┌────────

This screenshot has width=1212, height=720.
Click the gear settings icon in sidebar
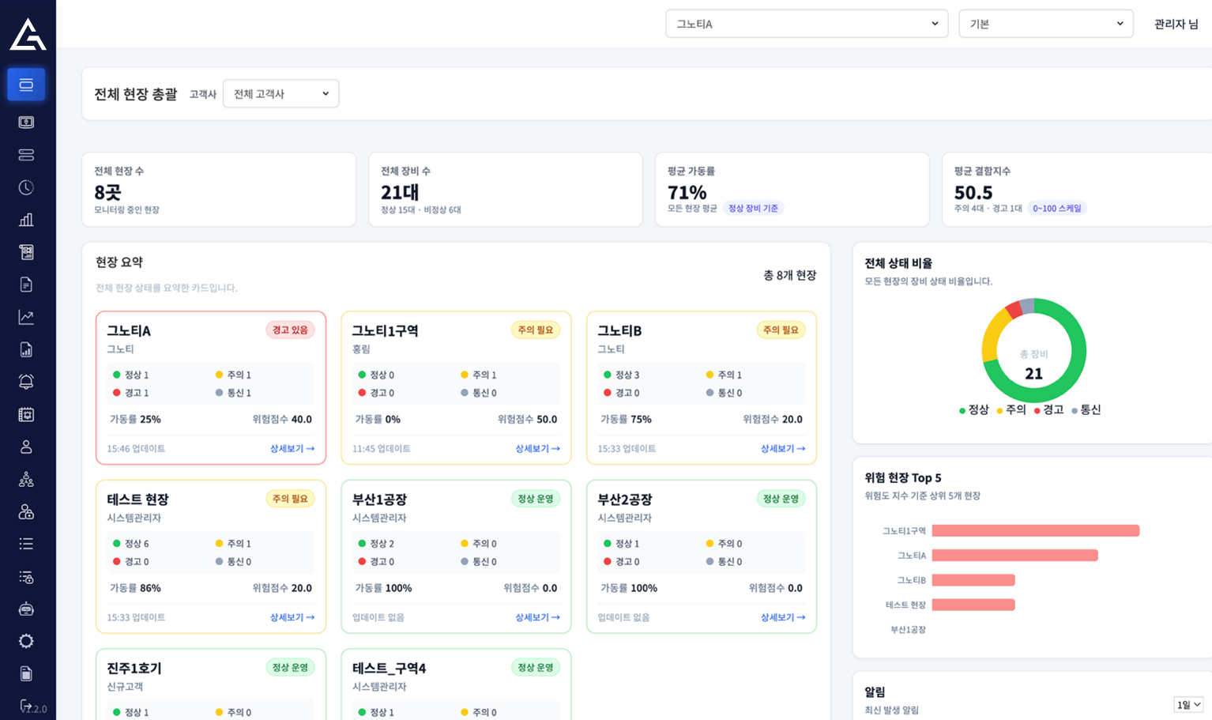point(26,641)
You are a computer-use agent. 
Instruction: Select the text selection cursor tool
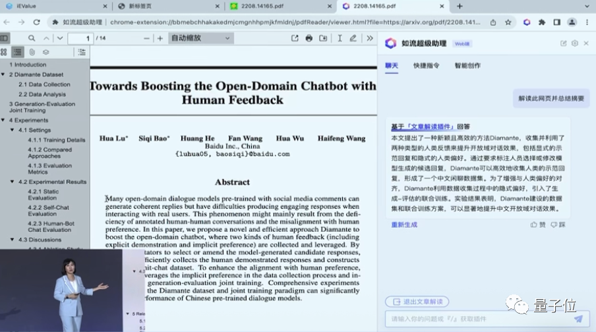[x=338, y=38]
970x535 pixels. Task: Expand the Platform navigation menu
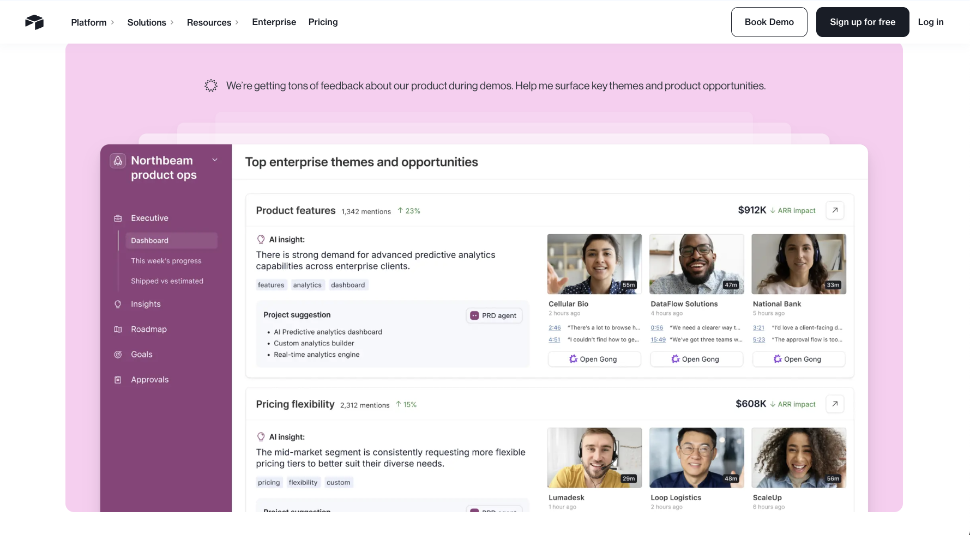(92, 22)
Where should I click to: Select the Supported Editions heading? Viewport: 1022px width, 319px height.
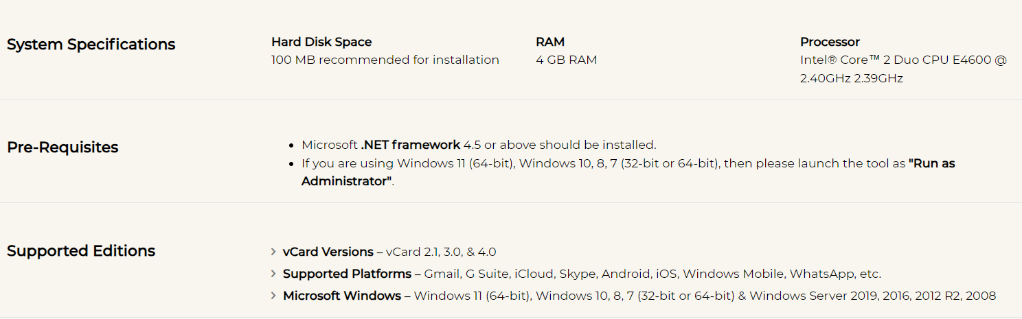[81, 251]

└────────

Return every entry word for word, minus the pictures.

RESPONSE FOR THIS EXERCISE:
This screenshot has width=1212, height=720.
Click the gear settings icon in sidebar
point(26,641)
You are a computer-use agent. 
Instruction: Select the text selection cursor tool
[x=338, y=38]
970x535 pixels. Task: Expand the Platform navigation menu
(92, 22)
Where should I click to: Select the Supported Editions heading? Viewport: 1022px width, 319px height.
[81, 251]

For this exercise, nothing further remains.